**Records for this task:**
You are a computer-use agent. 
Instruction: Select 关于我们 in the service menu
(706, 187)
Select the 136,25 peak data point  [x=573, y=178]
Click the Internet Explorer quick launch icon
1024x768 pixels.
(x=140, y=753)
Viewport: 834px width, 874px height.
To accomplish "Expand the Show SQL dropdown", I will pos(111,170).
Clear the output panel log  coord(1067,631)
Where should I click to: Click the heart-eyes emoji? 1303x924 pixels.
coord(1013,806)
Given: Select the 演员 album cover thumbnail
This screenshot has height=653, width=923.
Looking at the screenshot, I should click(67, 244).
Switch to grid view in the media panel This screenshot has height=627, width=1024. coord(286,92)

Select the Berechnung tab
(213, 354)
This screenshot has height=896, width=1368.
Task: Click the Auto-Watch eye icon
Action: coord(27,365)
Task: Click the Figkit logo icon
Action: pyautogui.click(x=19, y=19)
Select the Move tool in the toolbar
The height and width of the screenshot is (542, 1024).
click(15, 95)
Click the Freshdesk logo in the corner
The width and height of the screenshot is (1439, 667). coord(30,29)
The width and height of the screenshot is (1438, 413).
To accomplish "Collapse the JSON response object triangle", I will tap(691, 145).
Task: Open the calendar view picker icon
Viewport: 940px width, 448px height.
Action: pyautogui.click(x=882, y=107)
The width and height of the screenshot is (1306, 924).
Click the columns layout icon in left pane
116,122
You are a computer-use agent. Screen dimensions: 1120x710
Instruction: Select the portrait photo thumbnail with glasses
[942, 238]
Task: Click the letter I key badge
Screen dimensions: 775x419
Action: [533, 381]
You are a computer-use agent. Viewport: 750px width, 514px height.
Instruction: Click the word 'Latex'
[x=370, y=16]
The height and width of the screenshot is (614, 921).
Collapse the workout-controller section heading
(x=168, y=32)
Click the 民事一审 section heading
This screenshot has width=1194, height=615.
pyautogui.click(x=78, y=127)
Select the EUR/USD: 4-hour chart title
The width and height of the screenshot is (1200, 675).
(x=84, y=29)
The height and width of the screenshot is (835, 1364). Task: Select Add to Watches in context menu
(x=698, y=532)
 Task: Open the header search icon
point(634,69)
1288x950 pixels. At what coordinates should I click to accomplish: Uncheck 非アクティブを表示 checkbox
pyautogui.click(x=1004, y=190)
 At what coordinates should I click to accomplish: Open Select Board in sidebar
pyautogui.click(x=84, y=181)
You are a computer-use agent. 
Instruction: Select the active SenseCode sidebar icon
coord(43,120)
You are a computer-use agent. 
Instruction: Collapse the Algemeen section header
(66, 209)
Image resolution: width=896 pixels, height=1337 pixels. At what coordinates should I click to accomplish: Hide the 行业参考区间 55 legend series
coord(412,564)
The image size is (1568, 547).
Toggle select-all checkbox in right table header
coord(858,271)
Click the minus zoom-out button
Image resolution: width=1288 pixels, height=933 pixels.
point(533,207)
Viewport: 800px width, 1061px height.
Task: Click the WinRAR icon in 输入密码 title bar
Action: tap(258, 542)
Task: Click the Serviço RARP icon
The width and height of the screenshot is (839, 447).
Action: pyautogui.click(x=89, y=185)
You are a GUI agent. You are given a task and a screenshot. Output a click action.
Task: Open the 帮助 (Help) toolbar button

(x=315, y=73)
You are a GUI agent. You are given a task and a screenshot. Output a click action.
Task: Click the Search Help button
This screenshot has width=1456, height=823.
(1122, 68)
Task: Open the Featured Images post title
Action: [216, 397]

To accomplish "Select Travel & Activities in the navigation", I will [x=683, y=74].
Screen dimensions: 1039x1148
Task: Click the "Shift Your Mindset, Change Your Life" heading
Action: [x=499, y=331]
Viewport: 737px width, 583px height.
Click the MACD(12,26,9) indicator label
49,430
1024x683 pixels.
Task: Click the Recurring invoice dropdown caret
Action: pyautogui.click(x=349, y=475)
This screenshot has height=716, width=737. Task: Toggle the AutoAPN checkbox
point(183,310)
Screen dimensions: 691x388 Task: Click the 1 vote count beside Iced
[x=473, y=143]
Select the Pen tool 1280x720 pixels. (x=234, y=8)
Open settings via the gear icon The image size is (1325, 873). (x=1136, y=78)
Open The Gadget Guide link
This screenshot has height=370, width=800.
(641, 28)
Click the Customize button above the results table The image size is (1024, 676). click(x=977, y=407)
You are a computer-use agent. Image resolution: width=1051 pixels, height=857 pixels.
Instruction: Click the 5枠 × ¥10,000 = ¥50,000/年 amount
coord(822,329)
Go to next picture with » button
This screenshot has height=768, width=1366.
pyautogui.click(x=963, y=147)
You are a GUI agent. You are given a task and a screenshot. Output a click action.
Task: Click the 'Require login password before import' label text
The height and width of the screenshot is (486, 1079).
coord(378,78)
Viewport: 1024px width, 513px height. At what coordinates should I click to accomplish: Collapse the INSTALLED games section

**Task requirements:**
Type out the records above again, exactly the same.

**Answer to the problem:**
You are a computer-use agent. 
Instruction: Select 关于我们 in the service menu
(706, 187)
Select the 136,25 peak data point  [x=573, y=178]
Click the Internet Explorer quick launch icon
1024x768 pixels.
(x=140, y=753)
Viewport: 834px width, 874px height.
To accomplish "Expand the Show SQL dropdown", I will pos(111,170).
Clear the output panel log  coord(1067,631)
Where should I click to: Click the heart-eyes emoji? 1303x924 pixels.
coord(1013,806)
Given: Select the 演员 album cover thumbnail
This screenshot has height=653, width=923.
Looking at the screenshot, I should click(67, 244).
Switch to grid view in the media panel This screenshot has height=627, width=1024. coord(286,92)

Select the Berechnung tab
(213, 354)
This screenshot has height=896, width=1368.
Task: Click the Auto-Watch eye icon
Action: coord(27,365)
Task: Click the Figkit logo icon
Action: pyautogui.click(x=19, y=19)
Select the Move tool in the toolbar
The height and width of the screenshot is (542, 1024).
click(15, 95)
Click the Freshdesk logo in the corner
The width and height of the screenshot is (1439, 667). coord(30,29)
The width and height of the screenshot is (1438, 413).
To accomplish "Collapse the JSON response object triangle", I will tap(691, 145).
Task: Open the calendar view picker icon
Viewport: 940px width, 448px height.
Action: pyautogui.click(x=882, y=107)
The width and height of the screenshot is (1306, 924).
Click the columns layout icon in left pane
116,122
You are a computer-use agent. Screen dimensions: 1120x710
Instruction: Select the portrait photo thumbnail with glasses
[942, 238]
Task: Click the letter I key badge
Screen dimensions: 775x419
Action: [533, 381]
You are a computer-use agent. Viewport: 750px width, 514px height.
Instruction: Click the word 'Latex'
[x=370, y=16]
The height and width of the screenshot is (614, 921).
Collapse the workout-controller section heading
(x=168, y=32)
Click the 民事一审 section heading
This screenshot has width=1194, height=615.
pyautogui.click(x=78, y=127)
Select the EUR/USD: 4-hour chart title
The width and height of the screenshot is (1200, 675).
(x=84, y=29)
The height and width of the screenshot is (835, 1364). Task: Select Add to Watches in context menu
(x=698, y=532)
 Task: Open the header search icon
point(634,69)
1288x950 pixels. At what coordinates should I click to accomplish: Uncheck 非アクティブを表示 checkbox
pyautogui.click(x=1004, y=190)
 At what coordinates should I click to accomplish: Open Select Board in sidebar
pyautogui.click(x=84, y=181)
You are a computer-use agent. 
Instruction: Select the active SenseCode sidebar icon
coord(43,120)
You are a computer-use agent. 
Instruction: Collapse the Algemeen section header
(66, 209)
Image resolution: width=896 pixels, height=1337 pixels. At what coordinates should I click to accomplish: Hide the 行业参考区间 55 legend series
coord(412,564)
The image size is (1568, 547).
Toggle select-all checkbox in right table header
coord(858,271)
Click the minus zoom-out button
Image resolution: width=1288 pixels, height=933 pixels.
point(533,207)
Viewport: 800px width, 1061px height.
Task: Click the WinRAR icon in 输入密码 title bar
Action: tap(258, 542)
Task: Click the Serviço RARP icon
The width and height of the screenshot is (839, 447).
Action: pyautogui.click(x=89, y=185)
You are a GUI agent. You are given a task and a screenshot. Output a click action.
Task: Open the 帮助 (Help) toolbar button

(x=315, y=73)
You are a GUI agent. You are given a task and a screenshot. Output a click action.
Task: Click the Search Help button
This screenshot has width=1456, height=823.
(1122, 68)
Task: Open the Featured Images post title
Action: [216, 397]

To accomplish "Select Travel & Activities in the navigation", I will [x=683, y=74].
Screen dimensions: 1039x1148
Task: Click the "Shift Your Mindset, Change Your Life" heading
Action: [x=499, y=331]
Viewport: 737px width, 583px height.
Click the MACD(12,26,9) indicator label
49,430
1024x683 pixels.
Task: Click the Recurring invoice dropdown caret
Action: pyautogui.click(x=349, y=475)
This screenshot has height=716, width=737. Task: Toggle the AutoAPN checkbox
point(183,310)
Screen dimensions: 691x388 Task: Click the 1 vote count beside Iced
[x=473, y=143]
Select the Pen tool 1280x720 pixels. (x=234, y=8)
Open settings via the gear icon The image size is (1325, 873). (x=1136, y=78)
Open The Gadget Guide link
This screenshot has height=370, width=800.
(641, 28)
Click the Customize button above the results table The image size is (1024, 676). click(x=977, y=407)
You are a computer-use agent. Image resolution: width=1051 pixels, height=857 pixels.
Instruction: Click the 5枠 × ¥10,000 = ¥50,000/年 amount
coord(822,329)
Go to next picture with » button
This screenshot has height=768, width=1366.
pyautogui.click(x=963, y=147)
You are a GUI agent. You are given a task and a screenshot. Output a click action.
Task: Click the 'Require login password before import' label text
The height and width of the screenshot is (486, 1079).
coord(378,78)
Viewport: 1024px width, 513px height. At what coordinates should I click to accomplish: Collapse the INSTALLED games section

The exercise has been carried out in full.